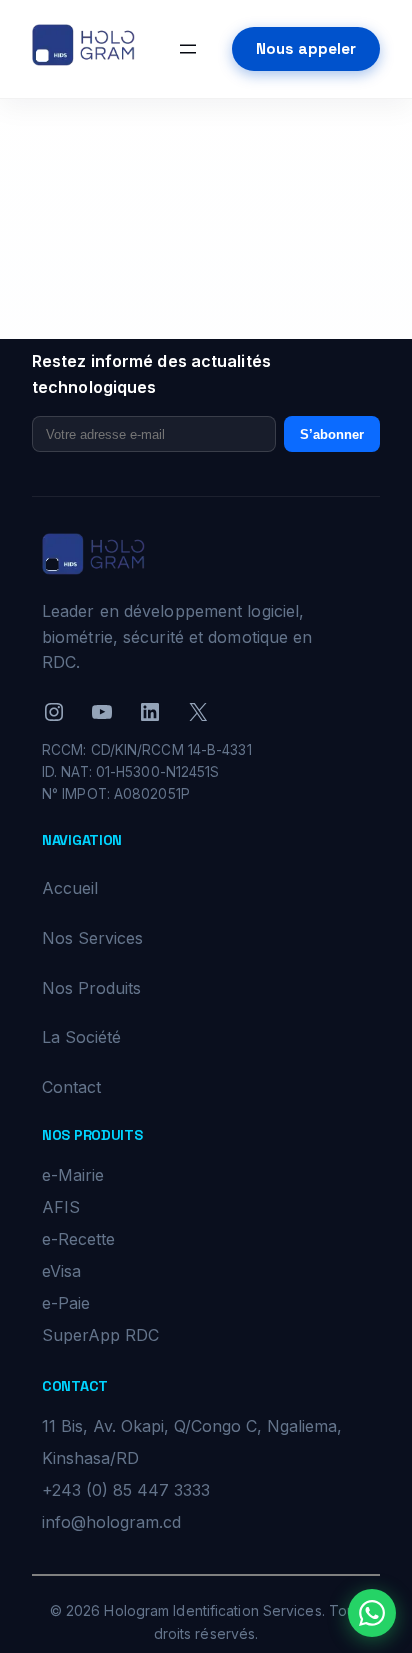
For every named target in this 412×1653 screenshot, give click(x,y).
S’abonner (332, 434)
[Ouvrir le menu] (188, 49)
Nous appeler (306, 48)
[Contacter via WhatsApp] (372, 1613)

__REQUIRED ACTION__. Give back every line of the material exactly as written, but not the pictures.

__SOLUTION FOR THIS TASK__.
For every named target in this 412×1653 screenshot, give click(x,y).
S’abonner (332, 434)
[Ouvrir le menu] (188, 49)
Nous appeler (306, 48)
[Contacter via WhatsApp] (372, 1613)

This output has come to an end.